Free cash is easy to understand. It's the amount of money a company takes in each quarter (or pays out). Earnings are the funds a company would clear if, among other things, its costs paired off neatly each quarter with related revenues. In reality, companies often pay for raw materials in one quarter and sell them as finished goods in another, and they make lump-sum investments in plants and machines that generate cash over many years. Free cash flow is lumpy but real, while earnings are tidy but contrived. Over time, the two measures should tell roughly the same story. In the short term, they can differ by a lot.
Crucially, research by Richard Sloan at U.C. Berkeley and others suggests earnings are more likely to revert to the level of free cash flow than the other way around. In other words, for a company that's reporting $1.50 a year in earnings while clearing only 80 cents a year in free cash flow, there's a good chance that earnings are headed for a tumble. Since the herd tends to price shares according to earnings rather than free cash flow, shares of such a company are likely to disappoint, too. The opposite is also true. Companies with ample free cash flow but skimpy profits tend to report robust earnings growth in coming quarters, and their shares tend to outperform.
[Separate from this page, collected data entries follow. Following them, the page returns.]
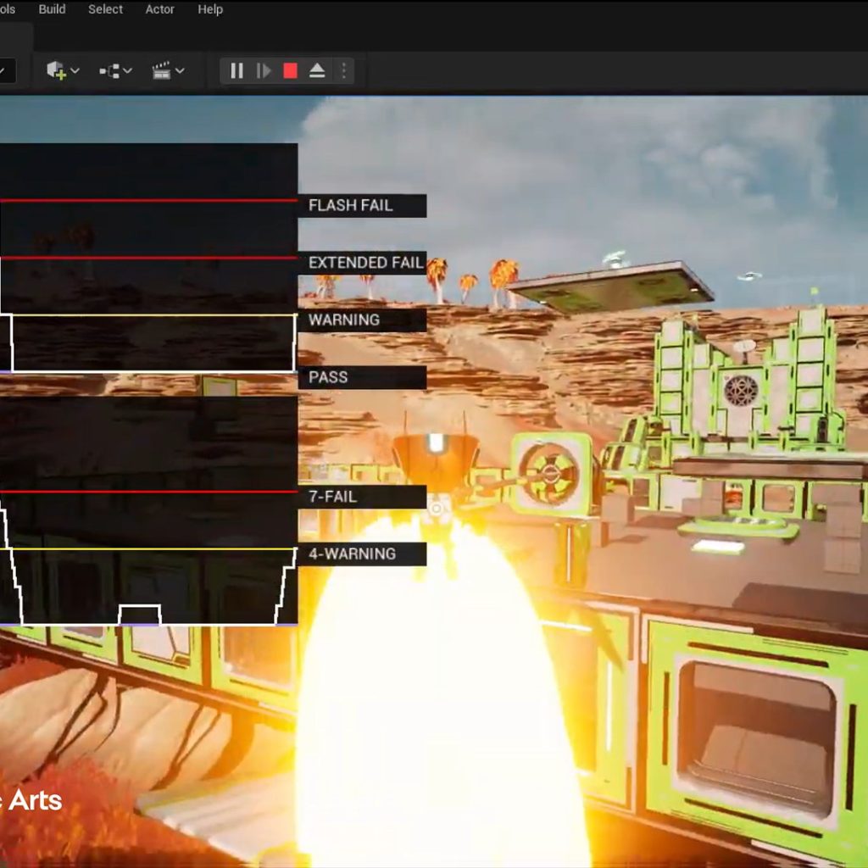Open play options three-dot menu
The height and width of the screenshot is (868, 868).
[343, 71]
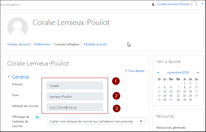This screenshot has width=206, height=132.
Task: Select day 15 in the calendar
Action: point(184,92)
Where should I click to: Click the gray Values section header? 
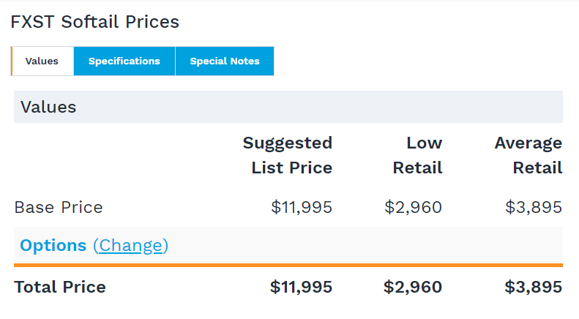[288, 108]

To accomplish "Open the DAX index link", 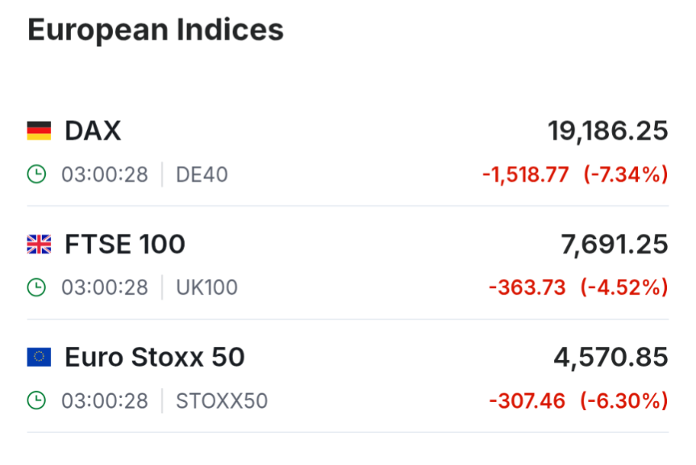I will [x=93, y=131].
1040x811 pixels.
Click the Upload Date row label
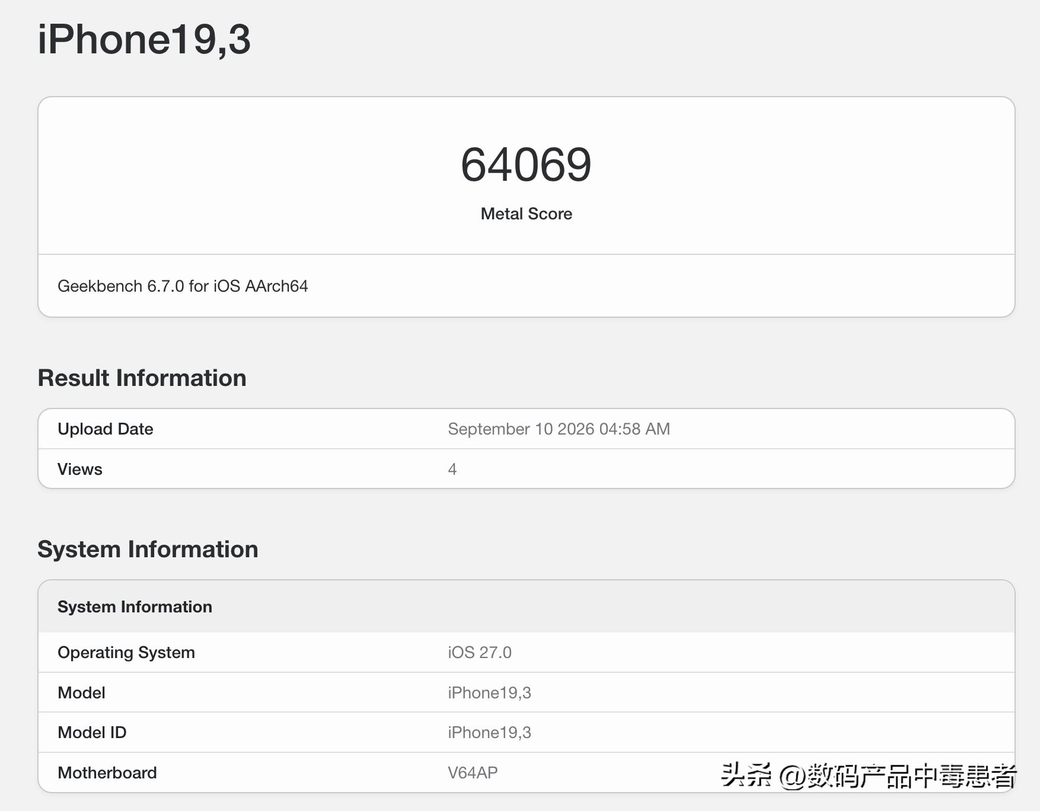[x=105, y=429]
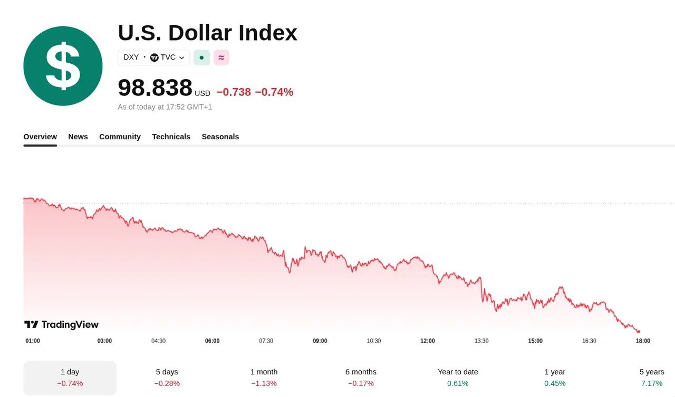This screenshot has width=675, height=397.
Task: Choose the 5 days time range
Action: pyautogui.click(x=167, y=377)
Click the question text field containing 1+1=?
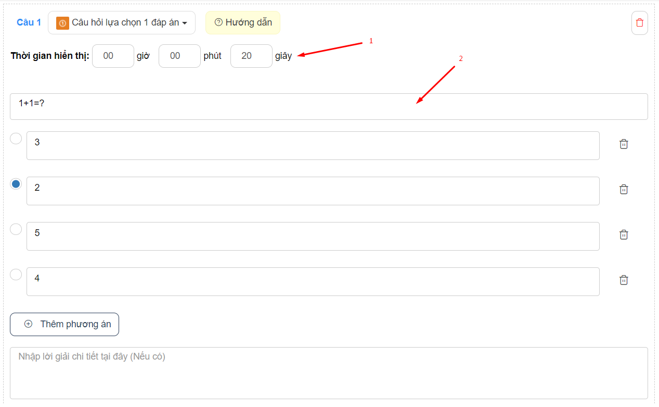The image size is (659, 407). coord(329,106)
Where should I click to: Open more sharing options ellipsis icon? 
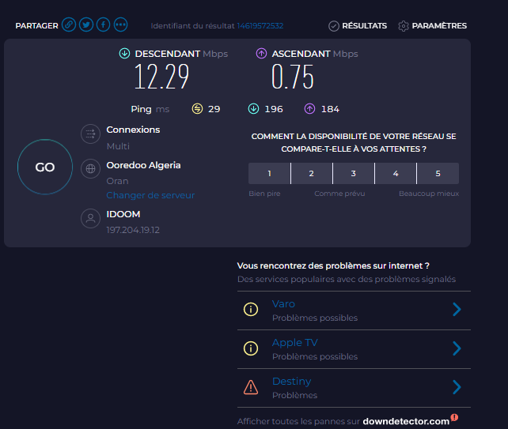pos(120,25)
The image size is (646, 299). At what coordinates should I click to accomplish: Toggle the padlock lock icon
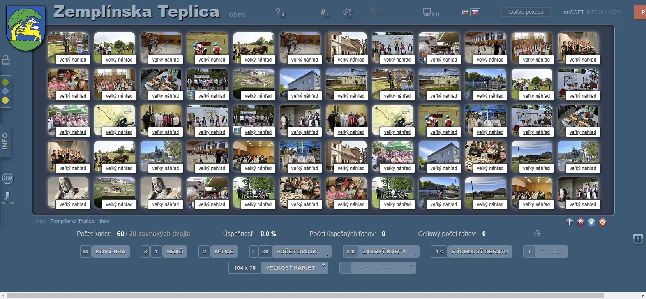6,60
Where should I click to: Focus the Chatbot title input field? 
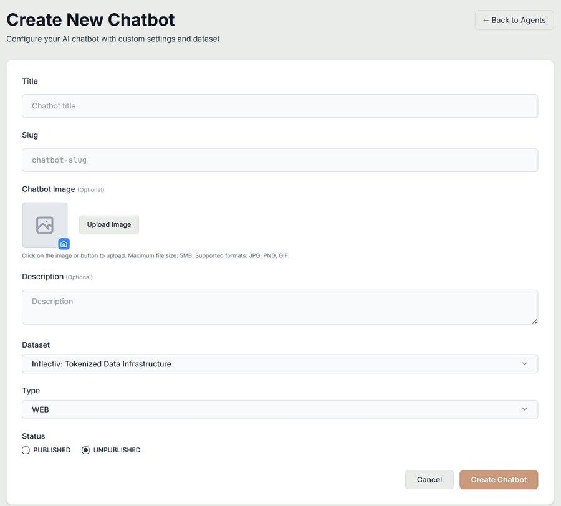coord(280,106)
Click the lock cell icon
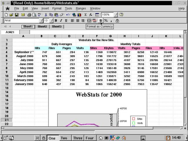The width and height of the screenshot is (188, 141). click(117, 21)
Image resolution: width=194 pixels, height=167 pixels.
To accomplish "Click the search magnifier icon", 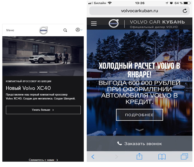I will (x=65, y=30).
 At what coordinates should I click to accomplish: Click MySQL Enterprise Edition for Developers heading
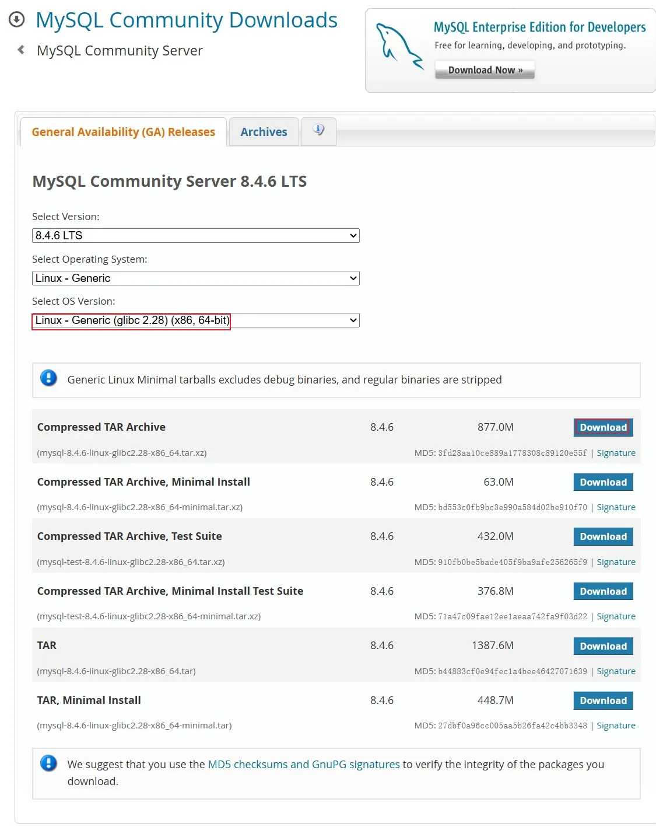539,27
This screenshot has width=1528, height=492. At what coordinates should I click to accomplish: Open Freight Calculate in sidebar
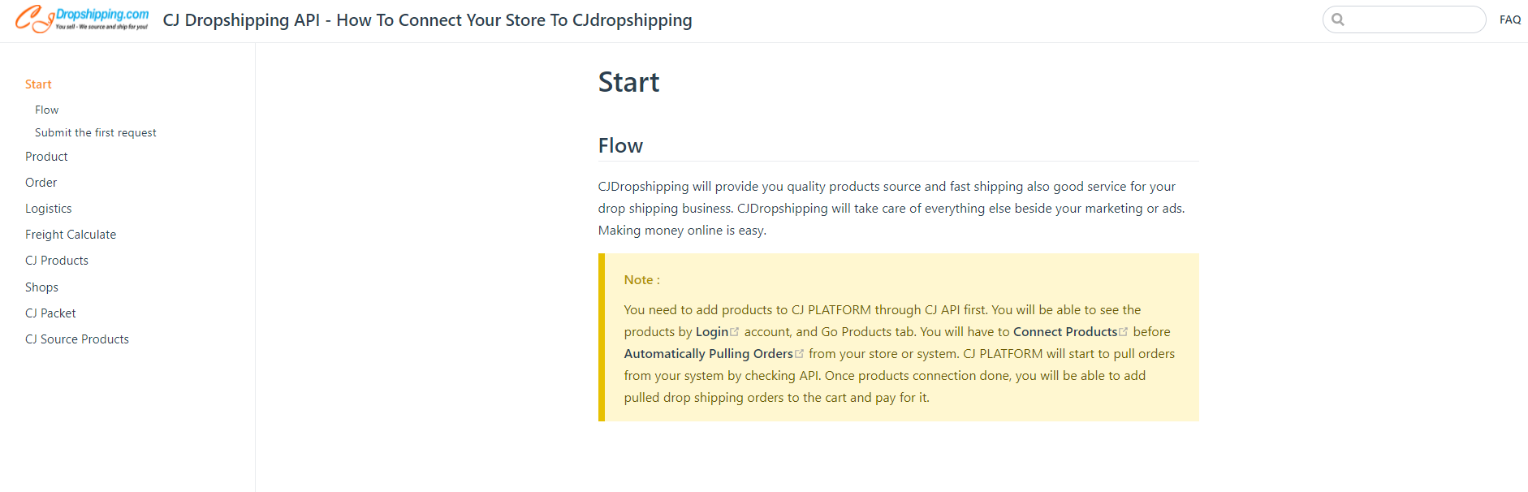tap(71, 235)
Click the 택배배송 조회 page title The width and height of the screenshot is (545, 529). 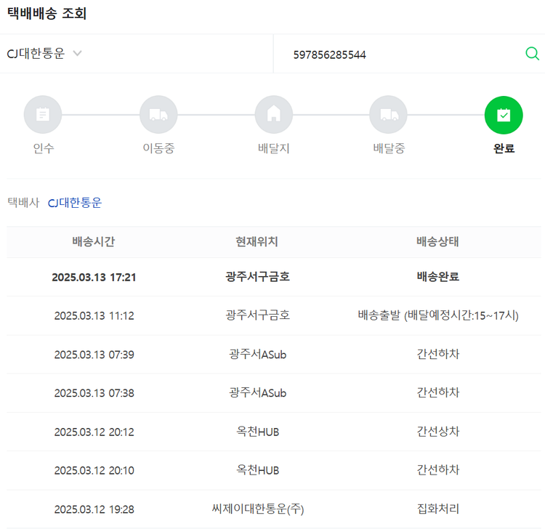(47, 14)
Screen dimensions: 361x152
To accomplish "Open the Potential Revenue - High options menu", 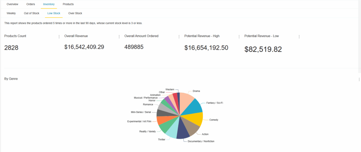I will point(239,37).
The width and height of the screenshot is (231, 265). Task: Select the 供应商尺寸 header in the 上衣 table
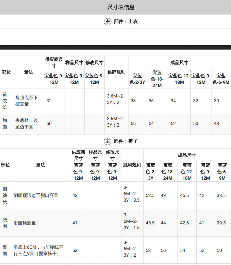click(x=54, y=63)
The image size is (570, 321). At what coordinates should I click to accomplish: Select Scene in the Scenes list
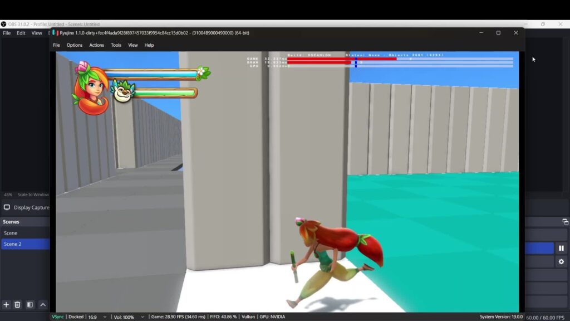[11, 233]
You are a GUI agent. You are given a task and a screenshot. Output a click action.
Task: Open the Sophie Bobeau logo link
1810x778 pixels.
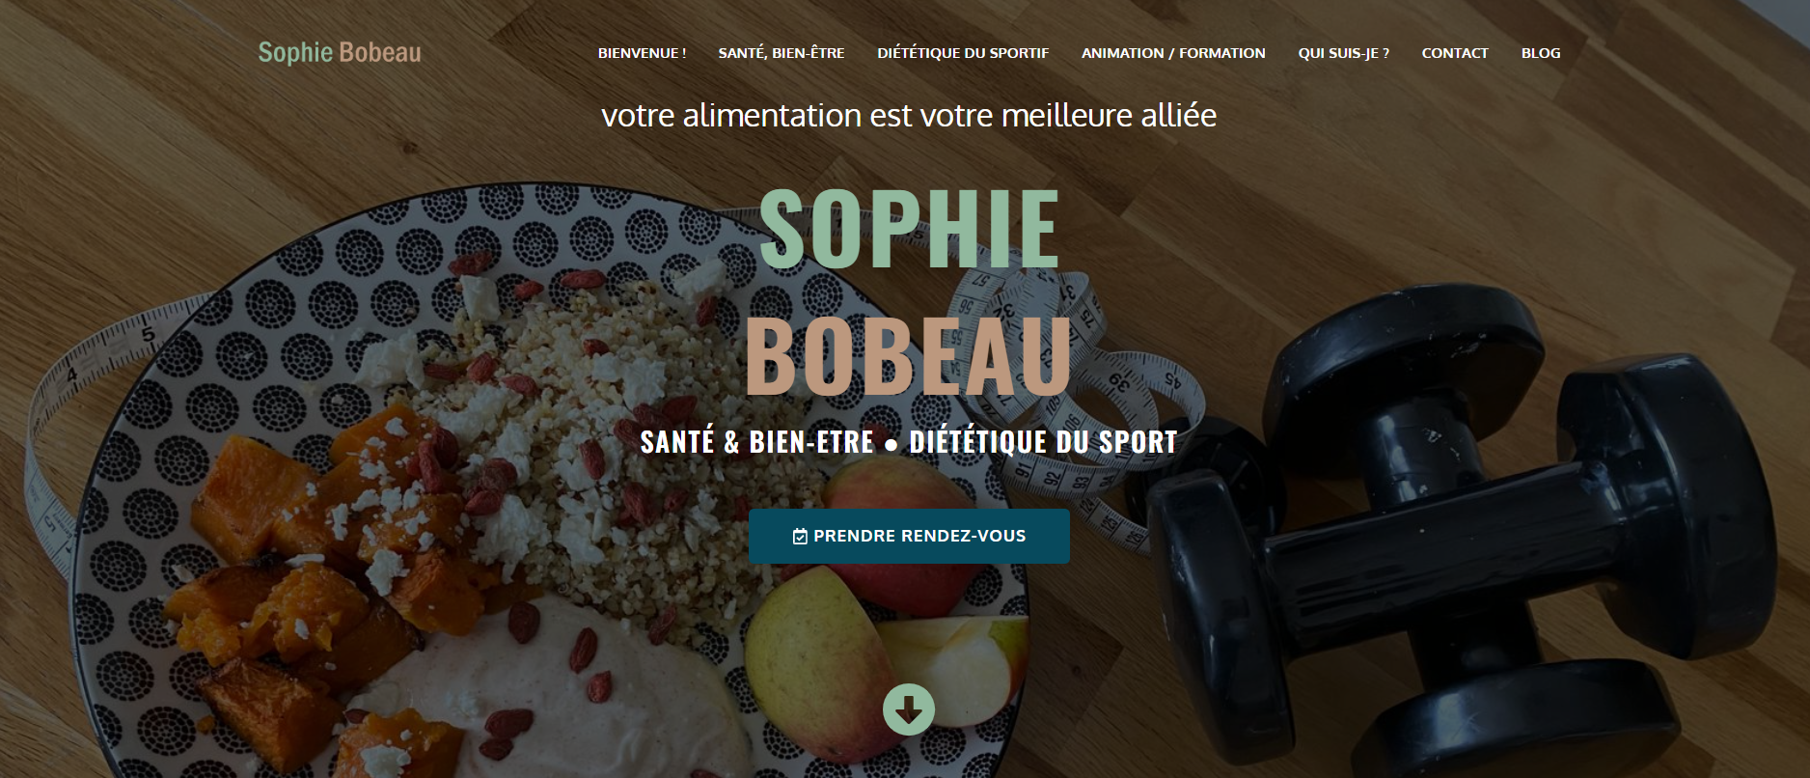pyautogui.click(x=340, y=52)
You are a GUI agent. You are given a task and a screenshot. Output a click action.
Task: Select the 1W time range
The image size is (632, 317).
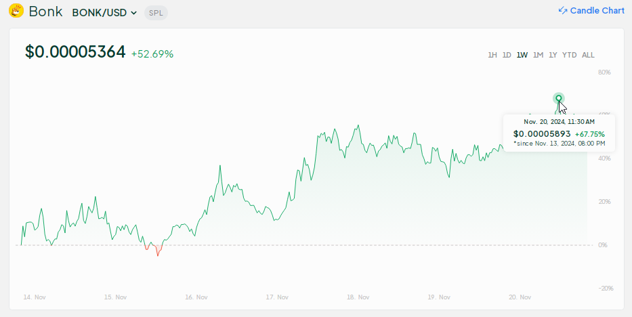(x=522, y=55)
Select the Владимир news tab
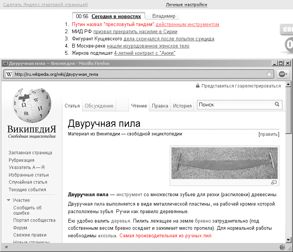This screenshot has height=252, width=293. click(x=164, y=16)
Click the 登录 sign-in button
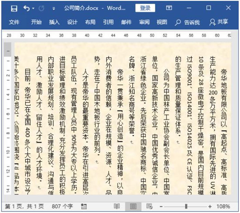The image size is (240, 213). (145, 8)
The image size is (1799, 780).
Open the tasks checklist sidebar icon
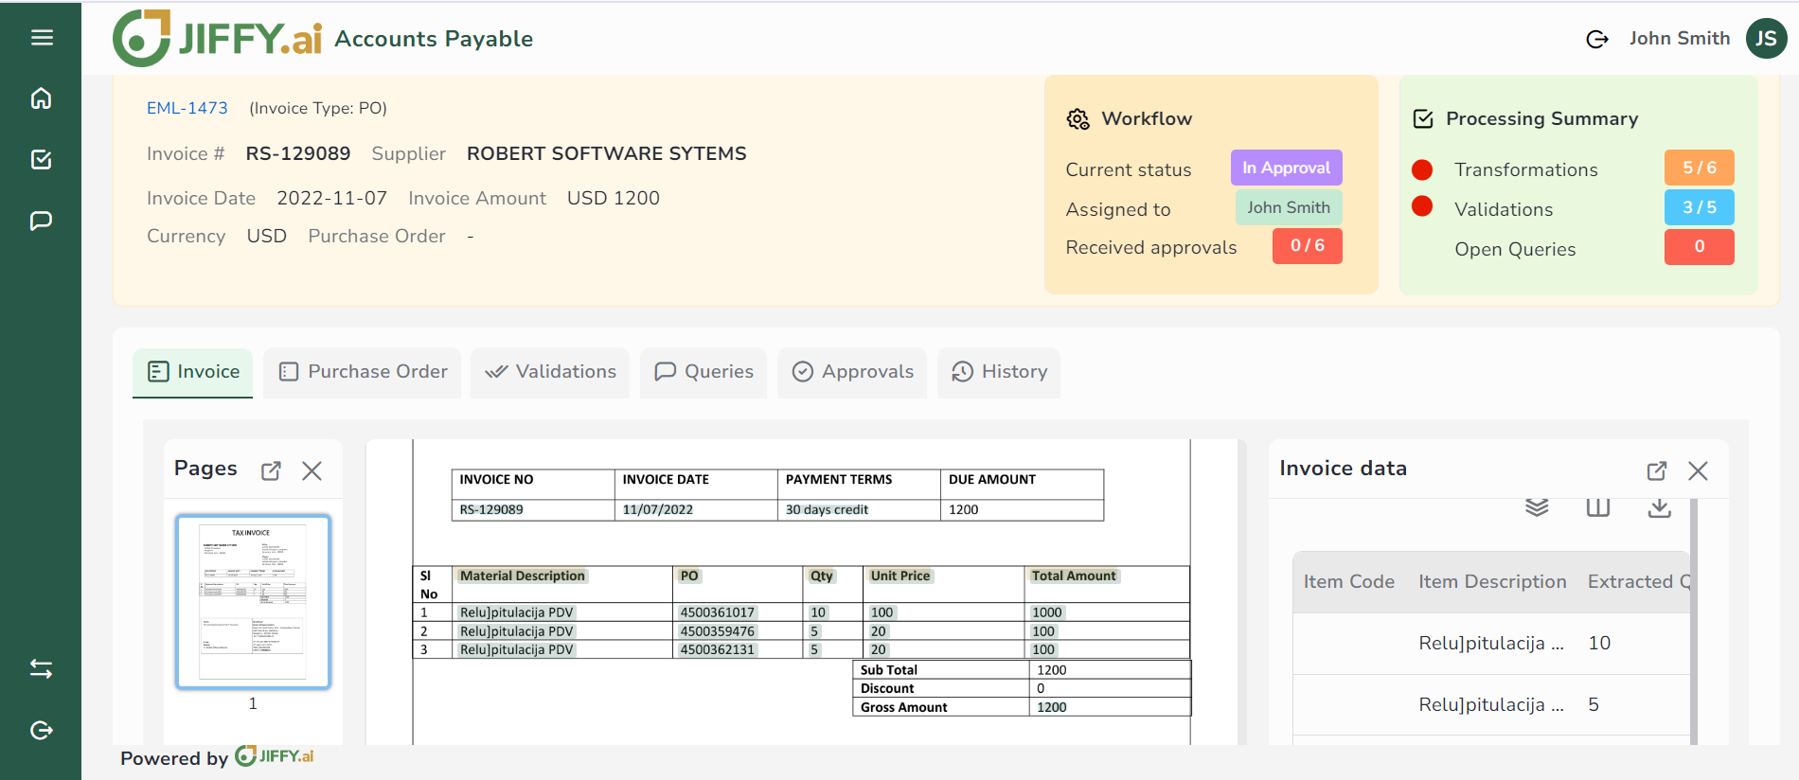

Below are listed three companies with free cash flow over the past year that exceeded paper earnings by at least 20%. Each pays a dividend and increased its sales last quarter.
P.F. Chang's China Bistro
Free cash flow per share (past four quarters): $3.28
Earnings per share: $2.10
Dividend yield: 2.1%
P.F. Chang's (PFCB)
Free cash flow per share: $11.96
Earnings per share: $6.81
Dividend yield: 1.3%
Looming health care changes will result in millions of more customers for private insurers, but are also meant to force insurers to spend an adequate portion of their premiums on care. Is that a net positive or negative for the industry? If you're in doubt, look at Aetna (AET),
Free cash flow per share: $1.70
Earnings per share: $1.24
Dividend yield: 1.0%
Waste Connections (WCN)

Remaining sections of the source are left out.